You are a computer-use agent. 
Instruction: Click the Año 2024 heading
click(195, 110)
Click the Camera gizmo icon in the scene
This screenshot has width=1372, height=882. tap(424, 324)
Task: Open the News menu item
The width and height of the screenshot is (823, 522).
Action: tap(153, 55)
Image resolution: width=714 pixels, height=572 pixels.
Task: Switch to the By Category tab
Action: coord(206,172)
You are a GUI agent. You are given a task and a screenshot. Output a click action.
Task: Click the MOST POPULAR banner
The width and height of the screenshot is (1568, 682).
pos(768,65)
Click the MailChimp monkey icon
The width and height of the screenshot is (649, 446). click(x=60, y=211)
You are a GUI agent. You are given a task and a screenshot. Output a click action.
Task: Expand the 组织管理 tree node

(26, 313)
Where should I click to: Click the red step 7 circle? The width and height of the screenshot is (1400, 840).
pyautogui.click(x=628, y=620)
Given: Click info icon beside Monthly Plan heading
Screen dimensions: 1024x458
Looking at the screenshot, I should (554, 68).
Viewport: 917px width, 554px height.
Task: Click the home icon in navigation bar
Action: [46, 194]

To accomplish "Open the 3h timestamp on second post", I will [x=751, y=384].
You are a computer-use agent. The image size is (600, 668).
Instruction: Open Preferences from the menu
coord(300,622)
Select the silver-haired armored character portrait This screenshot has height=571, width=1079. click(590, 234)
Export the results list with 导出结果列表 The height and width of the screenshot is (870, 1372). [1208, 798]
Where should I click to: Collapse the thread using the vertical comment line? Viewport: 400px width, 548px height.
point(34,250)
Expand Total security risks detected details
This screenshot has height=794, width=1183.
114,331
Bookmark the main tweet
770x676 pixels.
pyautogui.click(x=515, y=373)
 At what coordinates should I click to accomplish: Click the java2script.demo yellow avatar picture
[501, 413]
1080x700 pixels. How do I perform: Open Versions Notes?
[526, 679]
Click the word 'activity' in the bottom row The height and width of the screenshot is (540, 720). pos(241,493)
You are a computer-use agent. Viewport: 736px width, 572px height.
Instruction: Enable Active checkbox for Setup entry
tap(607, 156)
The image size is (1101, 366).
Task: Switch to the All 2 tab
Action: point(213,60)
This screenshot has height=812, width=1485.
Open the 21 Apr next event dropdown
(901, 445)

□ □ □ □ □ □ □

→ **What to do**:
Starting with the first line of the entries, transcribe every line up to and including the one with "Task: Open the News menu item".

→ **Expected answer**:
You are a computer-use agent. 
Instruction: Click the Año 2024 heading
click(195, 110)
Click the Camera gizmo icon in the scene
This screenshot has width=1372, height=882. tap(424, 324)
Task: Open the News menu item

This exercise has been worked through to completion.